Invasion of Privacy
Friday, 11 December 2015
One of my ongoing research projects concerns web browser identification. This project stems from my ongoing research into better anti-porn filters at FotoForensics. To me, the ideal solution should identify a distinct (unique enough) signature for each browser. This signature shouldn't need to be saved; it only needs to be generated and compared against a list of known hostile actors. If you're hostile, then the system can identify you and take preventative measures. If you're harmless, then it won't store the signature (not worth the disk space, and it will be regenerated the next time you visit).
Right now, people who upload prohibited content receive a ban, and the ban is tied to their signature. Most banned users notice the block, understand why, and go away. However, a small percent of banned users immediately flush cookies and change networks. We had one guy this year who spent nearly four hours trying to evade the signature detection. Fortunately, the current signature system permits tracking these hostile actors as they change network addresses -- he ended up going nowhere.
The better the signature, the more likely it is to identify specific undesirable users. The current tracking system isn't perfect, but it's better than nothing. And it catches the majority of people who violate the site's terms of service. About twice a year, we catch someone by coincidence. Twice out of a few million visitors really isn't a bad error rate, but I still want to do better.
A big part of the browser fingerprint comes from the user-agent string. This describes the type of browser and some basic capabilities. For example:
This user-agent string identifies Chrome 47.0.2526.72 on Windows 7 (NT 6.1). The "WOW64" identifies a 32-bit version of Internet Explorer running on a 64-bit operating system. And it supports the KHTML rendering engine's extensions.
Of course, there's lots of garbage in these user-agent strings. In the old days of the web, site developers would build web pages that changed content based on the kind of web browser. Since the Netscape browser (aka Mozilla) was the best thing available, web sites would explicitly look for "Mozilla/5.0" in the user-agent string. Today, every browser claims to be "Mozilla/5.0" -- the actual string is meaningless. And as far as I can tell, no web sites still look for this string.

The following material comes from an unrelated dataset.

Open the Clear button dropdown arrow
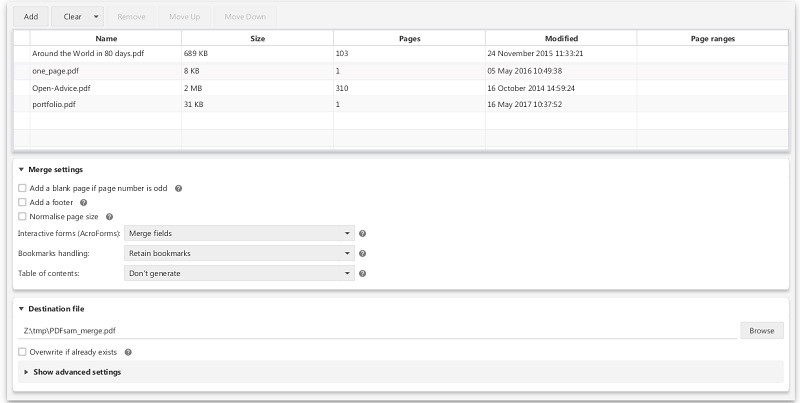The image size is (800, 403). coord(95,17)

By the same means, Chrome is not Safari. Yet every Chrome browser claims to be "Safari" in the user-agent string -- just in case there's a web site that only supports Safari and AppleWebKit (like some of Apple's web services). In fact, KHTML and AppleWebKit are not the only rendering options; this browser also says "like Gecko", just in case any site still looks for Gecko-specific functionality.
All of this mimicked functionality leads to some great lies in user-agent strings. Like this one, from a Nokia Lumia 930 smartphone:
This string claims to be a Windows Phone and an Android running Chrome, Mobile Safari, and Microsoft's Edge browser -- all in the same program and all at the same time!
So what's the truth? The Lumia 930 is a Windows Phone (not Android) and it is running the Edge browser. This phone used to support some Android apps, but Microsoft put an end to that. In addition, all Edge browsers lie about being Chrome and Safari, and Mobile Edge lies about being Mobile Safari. The user-agent string specifies all of this, regardless of whether the support is actually fully compatible (hint: it isn't).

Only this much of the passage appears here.